How To Choosing a Smart Camera

Smart cameras are the most effective means of rapidly implementing simple machine-vision systems due to their reliability, cost effectiveness and easy to integration. As a self-contained unit, Smart cameras can be used for embedded single unit applications or networked to industrial manufacturing systems.

Below is a breakdown of the basic components of a smart camera and some important considerations when choosing a camera for your application.

Basic smart camera architecture:

What are the parts and specific considerations?


An image sensor is an integrated circuit that converts a visual image into an electrical signal. There are several different components to consider when selecting a sensor to fit the given application. The basic parameters for smart camera sensors are type, resolution, pixel size, frame rate, and shutter types

Type: two types of sensors commonly used in machine vision: charge-coupled device (CCD) and complementary metal-oxide-semiconductor (CMOS). Both sensors capture light using pixels to digitize the information.

CMOS imagers offer superior integration, power dissipation and system size at the expense of image quality (particularly in low light) and flexibility. They are the technology of choice for high-volume, space constrained applications where image quality requirements are low. This makes them a natural fit for security cameras, PC videoconferencing, wireless handheld devices, bar-code scanners, fax machines, consumer scanners, toys, biometrics and some automotive in vehicle uses.

CCDs offer superior image quality and flexibility at the expense of system size. They remain the most suitable technology for high-end imaging applications, such as digital photography, broadcast television, high-performance industrial imaging, and most scientific and medical applications. Furthermore, flexibility means users can achieve greater system differentiation with CCDs than with CMOS imagers.
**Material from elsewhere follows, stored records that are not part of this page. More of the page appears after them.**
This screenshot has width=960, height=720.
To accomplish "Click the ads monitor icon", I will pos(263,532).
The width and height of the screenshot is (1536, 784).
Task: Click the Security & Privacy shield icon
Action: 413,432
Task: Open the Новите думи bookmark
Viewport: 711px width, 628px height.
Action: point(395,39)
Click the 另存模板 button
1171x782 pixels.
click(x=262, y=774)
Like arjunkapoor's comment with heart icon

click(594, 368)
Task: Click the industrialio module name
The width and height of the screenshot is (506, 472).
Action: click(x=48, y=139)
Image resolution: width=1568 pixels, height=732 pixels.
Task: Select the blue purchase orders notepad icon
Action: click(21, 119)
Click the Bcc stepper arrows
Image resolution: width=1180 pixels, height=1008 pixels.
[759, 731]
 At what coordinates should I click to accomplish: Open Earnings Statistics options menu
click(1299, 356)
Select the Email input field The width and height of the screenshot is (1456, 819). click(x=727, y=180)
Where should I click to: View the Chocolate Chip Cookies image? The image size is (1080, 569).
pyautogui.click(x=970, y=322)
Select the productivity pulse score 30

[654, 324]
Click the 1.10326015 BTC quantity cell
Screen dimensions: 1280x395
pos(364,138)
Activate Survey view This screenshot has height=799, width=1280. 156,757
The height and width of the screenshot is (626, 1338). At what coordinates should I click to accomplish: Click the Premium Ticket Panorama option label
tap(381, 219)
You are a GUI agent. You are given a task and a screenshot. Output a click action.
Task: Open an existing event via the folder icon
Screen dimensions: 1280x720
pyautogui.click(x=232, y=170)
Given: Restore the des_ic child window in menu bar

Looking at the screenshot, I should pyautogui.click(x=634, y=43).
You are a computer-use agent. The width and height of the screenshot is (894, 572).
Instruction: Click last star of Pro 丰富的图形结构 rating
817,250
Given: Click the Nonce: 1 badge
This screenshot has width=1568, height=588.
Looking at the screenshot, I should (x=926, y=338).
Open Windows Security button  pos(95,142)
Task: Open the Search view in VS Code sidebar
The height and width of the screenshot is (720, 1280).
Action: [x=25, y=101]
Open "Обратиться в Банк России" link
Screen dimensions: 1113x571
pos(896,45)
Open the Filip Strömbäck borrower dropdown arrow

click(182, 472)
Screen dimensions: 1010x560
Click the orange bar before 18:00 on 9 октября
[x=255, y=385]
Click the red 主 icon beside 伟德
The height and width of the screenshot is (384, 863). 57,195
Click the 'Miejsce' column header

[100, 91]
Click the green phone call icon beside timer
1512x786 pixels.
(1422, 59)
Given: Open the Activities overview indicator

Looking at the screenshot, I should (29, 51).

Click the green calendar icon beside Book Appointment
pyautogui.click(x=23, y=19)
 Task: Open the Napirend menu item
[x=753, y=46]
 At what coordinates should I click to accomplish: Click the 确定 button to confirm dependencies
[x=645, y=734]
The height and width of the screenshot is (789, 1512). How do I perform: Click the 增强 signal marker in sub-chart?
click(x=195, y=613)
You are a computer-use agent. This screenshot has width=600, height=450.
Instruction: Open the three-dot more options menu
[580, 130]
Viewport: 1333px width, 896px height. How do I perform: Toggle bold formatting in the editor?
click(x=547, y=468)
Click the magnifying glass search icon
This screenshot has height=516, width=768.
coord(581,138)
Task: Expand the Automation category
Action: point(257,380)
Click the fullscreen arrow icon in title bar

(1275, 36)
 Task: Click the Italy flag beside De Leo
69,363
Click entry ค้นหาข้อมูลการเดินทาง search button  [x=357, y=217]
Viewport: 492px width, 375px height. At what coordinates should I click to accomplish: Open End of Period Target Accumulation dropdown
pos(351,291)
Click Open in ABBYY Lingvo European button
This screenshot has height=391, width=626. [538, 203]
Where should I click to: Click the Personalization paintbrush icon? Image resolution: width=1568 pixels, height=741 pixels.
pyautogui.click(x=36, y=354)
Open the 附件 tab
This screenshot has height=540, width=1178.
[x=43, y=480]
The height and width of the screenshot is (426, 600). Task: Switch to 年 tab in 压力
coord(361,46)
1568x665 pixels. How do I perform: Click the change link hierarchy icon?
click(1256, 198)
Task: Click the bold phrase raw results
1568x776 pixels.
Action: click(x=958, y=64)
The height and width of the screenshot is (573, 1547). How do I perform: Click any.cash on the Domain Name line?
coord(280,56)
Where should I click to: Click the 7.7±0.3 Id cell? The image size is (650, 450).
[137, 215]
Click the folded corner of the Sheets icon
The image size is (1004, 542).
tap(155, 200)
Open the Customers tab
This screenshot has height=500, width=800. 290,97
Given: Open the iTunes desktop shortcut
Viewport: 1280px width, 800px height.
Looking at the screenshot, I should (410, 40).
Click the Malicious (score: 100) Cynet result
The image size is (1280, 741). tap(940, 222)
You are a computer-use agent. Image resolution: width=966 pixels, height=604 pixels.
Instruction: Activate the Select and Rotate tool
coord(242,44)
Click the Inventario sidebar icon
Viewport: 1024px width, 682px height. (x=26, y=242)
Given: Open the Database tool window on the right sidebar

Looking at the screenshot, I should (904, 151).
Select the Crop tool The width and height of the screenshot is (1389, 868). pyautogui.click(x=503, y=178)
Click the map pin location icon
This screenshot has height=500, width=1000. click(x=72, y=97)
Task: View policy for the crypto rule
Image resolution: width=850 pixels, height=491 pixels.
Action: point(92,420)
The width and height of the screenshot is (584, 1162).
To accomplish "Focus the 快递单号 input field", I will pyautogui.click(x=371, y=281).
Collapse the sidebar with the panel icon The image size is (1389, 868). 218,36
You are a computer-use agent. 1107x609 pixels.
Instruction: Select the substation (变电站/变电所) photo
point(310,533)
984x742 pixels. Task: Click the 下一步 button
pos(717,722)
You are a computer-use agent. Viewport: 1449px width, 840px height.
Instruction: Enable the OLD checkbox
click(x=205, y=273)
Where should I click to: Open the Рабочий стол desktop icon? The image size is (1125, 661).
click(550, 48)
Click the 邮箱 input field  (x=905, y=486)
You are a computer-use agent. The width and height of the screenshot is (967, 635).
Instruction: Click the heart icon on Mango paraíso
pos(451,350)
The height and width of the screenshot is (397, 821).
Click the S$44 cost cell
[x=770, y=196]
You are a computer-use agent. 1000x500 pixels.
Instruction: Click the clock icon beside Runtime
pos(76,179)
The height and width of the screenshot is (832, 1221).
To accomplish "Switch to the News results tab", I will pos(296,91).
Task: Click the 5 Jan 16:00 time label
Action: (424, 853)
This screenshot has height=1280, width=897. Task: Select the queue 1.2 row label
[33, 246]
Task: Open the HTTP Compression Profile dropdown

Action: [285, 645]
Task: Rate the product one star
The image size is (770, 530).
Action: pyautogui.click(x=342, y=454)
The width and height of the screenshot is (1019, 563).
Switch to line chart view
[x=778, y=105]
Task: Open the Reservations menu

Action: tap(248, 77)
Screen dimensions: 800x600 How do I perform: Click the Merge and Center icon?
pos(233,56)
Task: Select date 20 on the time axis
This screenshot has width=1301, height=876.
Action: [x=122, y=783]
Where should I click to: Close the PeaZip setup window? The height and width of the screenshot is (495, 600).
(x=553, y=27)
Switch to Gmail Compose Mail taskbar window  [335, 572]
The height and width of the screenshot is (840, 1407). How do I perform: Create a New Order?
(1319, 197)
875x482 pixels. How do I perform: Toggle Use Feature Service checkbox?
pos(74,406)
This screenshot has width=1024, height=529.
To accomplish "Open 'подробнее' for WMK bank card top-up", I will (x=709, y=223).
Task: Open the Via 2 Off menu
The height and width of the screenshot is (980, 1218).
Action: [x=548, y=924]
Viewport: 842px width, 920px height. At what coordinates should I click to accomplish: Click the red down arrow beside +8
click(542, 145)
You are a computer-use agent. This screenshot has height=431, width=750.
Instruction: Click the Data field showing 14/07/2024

Resolution: This refers to the number of pixels in the sensor region. Resolution and zoom ability grows in direct proportion to the number of pixels in the sensor. However, higher resolution images require more processing power and large data lines. So when evaluating resolution needs it is important to correctly determine the necessary level of clarity to complete the application.

Pixel size: Overall pixel size affects the sensors light sensitivity. The larger the pixel the more sensitive to light it will be. However other factors contribute to this equation, including ambient light, projected light and of course what is being imaged.

Frame rate: This refers the amount of frames that can be captures in a given second. A standard rule is that the greater the resolution the lower the frame rate, however, it is also a function of the size of the image. Smart cameras have a frame rate advantage because the onboard processor can predetermine fields of interest and only capture a small part of each image.

Shutter types: There are two ways in which the sensor is exposed to light: global and rolling. Rolling exposes each line of the sensor successively over time, which is an overall simpler method and ends up significantly less expensive. But the rolling method can distort objects moving at high speed and is therefore unsuitable for some applications. Global shutters expose the pixels all at once, taking a complete shot of the field of view. Although ideal for high speed applications, Global shutters are inherently more expensive and sometimes require larger processing power to manage the large amount of data.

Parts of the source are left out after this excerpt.